#### Work request
Begin at the top of the records below and print each line exactly until the line containing "Image resolution: width=1268" has been printed; any pictures are to be left out.

#### Data to examine
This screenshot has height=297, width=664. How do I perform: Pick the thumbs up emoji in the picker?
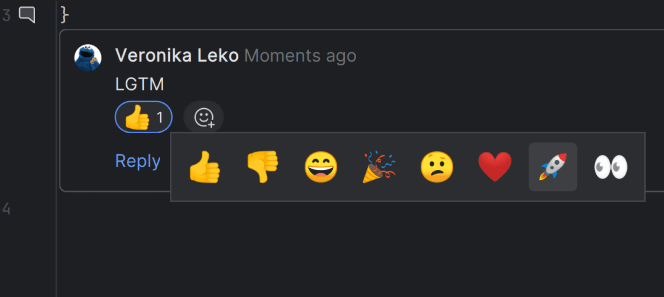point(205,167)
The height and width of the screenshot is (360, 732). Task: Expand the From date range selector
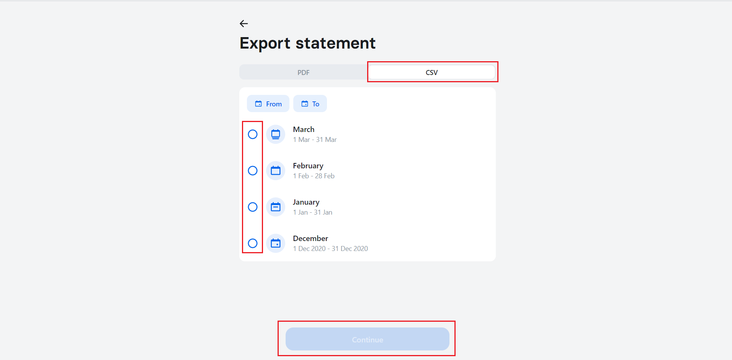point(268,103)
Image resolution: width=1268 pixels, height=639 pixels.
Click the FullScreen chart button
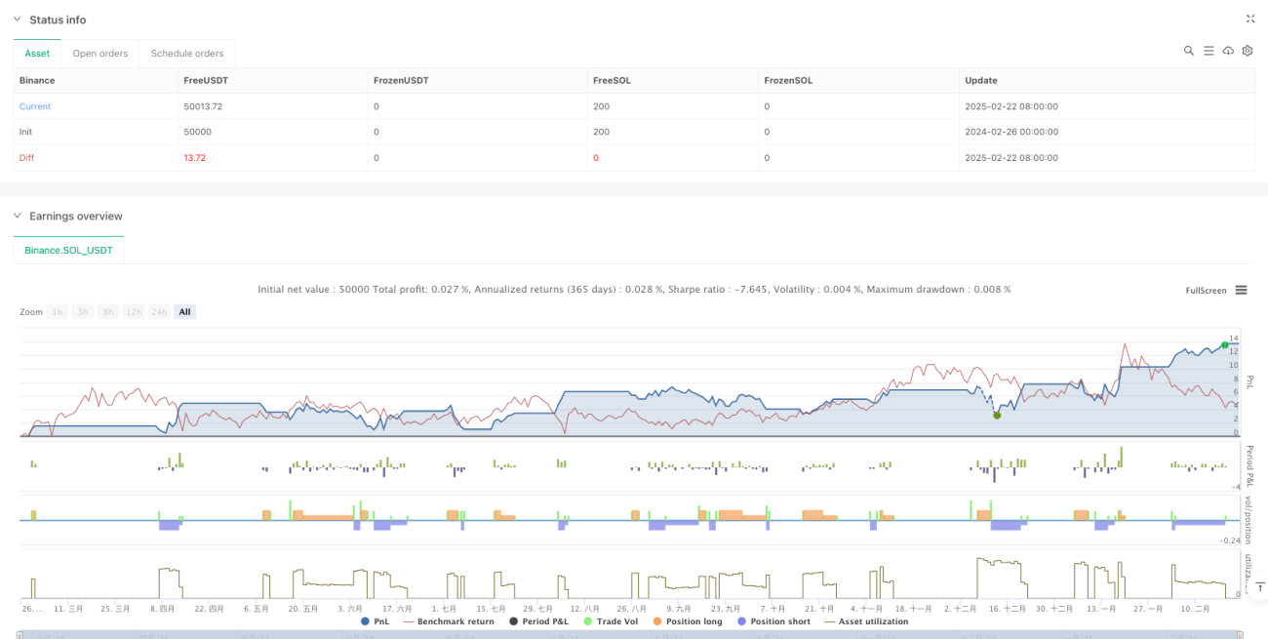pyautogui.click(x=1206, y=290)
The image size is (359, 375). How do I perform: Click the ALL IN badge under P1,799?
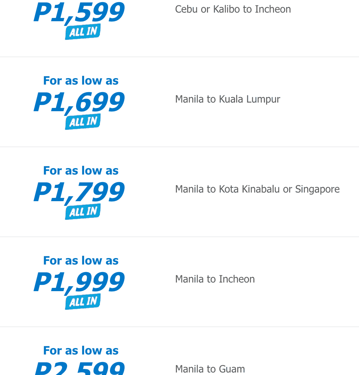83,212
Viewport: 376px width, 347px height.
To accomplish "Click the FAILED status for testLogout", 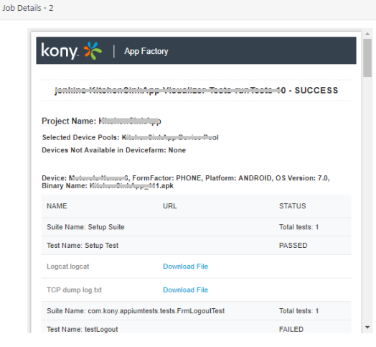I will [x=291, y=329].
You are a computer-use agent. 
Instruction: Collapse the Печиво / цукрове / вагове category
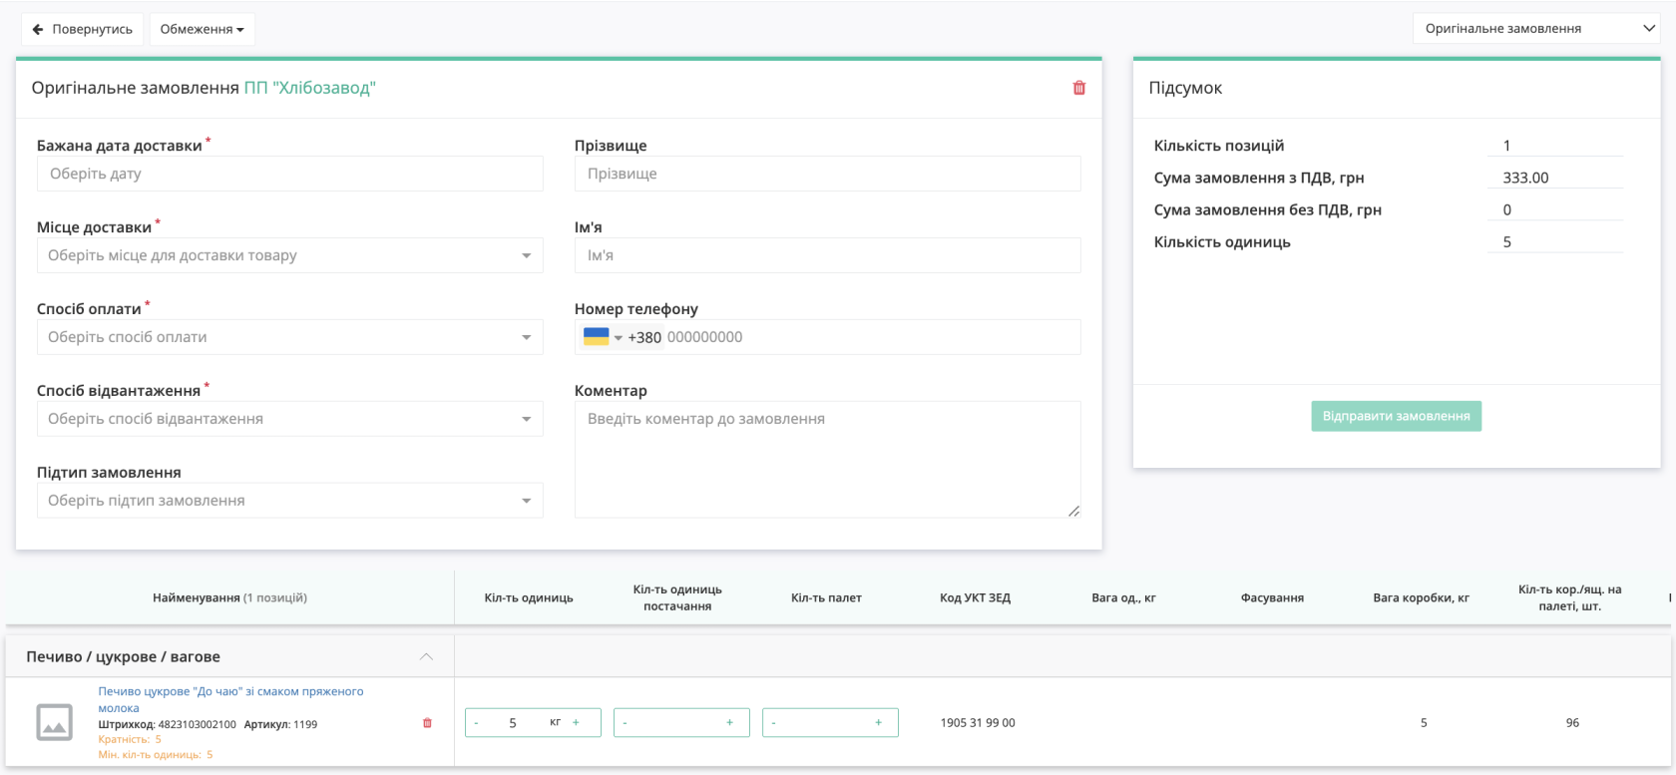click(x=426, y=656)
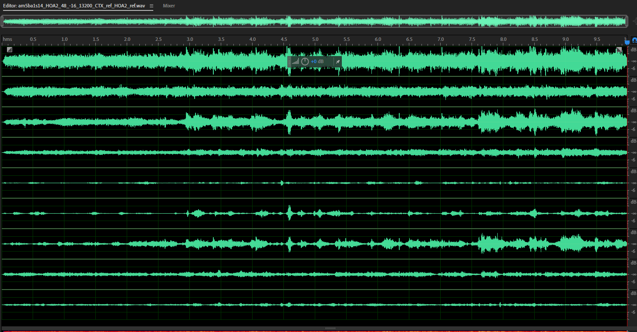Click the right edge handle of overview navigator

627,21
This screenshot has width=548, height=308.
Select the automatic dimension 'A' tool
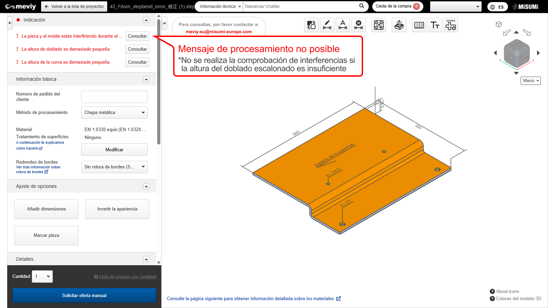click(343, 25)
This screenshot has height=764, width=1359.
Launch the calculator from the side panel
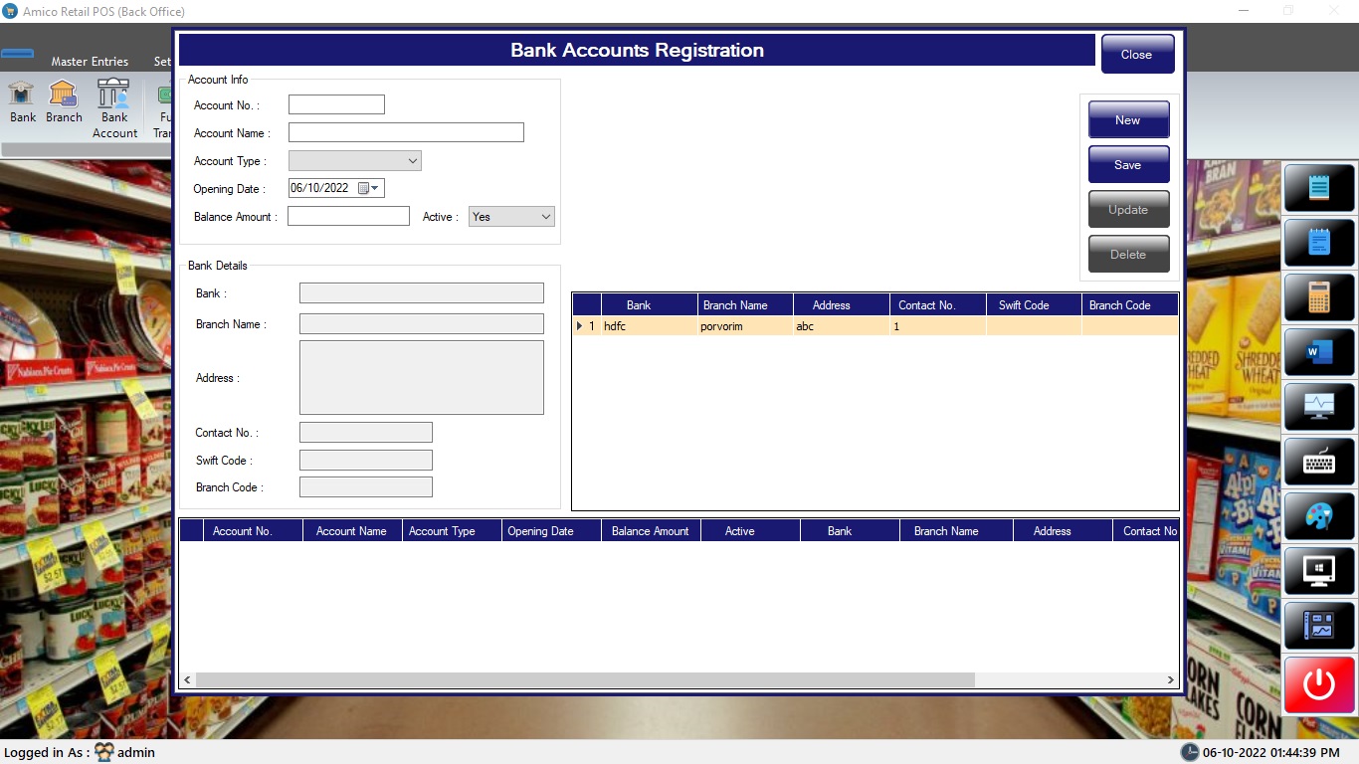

#### Response box
This screenshot has height=297, width=664. How do I perform: Pick the thumbs up emoji in the picker?
point(205,167)
The height and width of the screenshot is (360, 732). Task: Expand the From date range selector
point(268,103)
Image resolution: width=1268 pixels, height=639 pixels.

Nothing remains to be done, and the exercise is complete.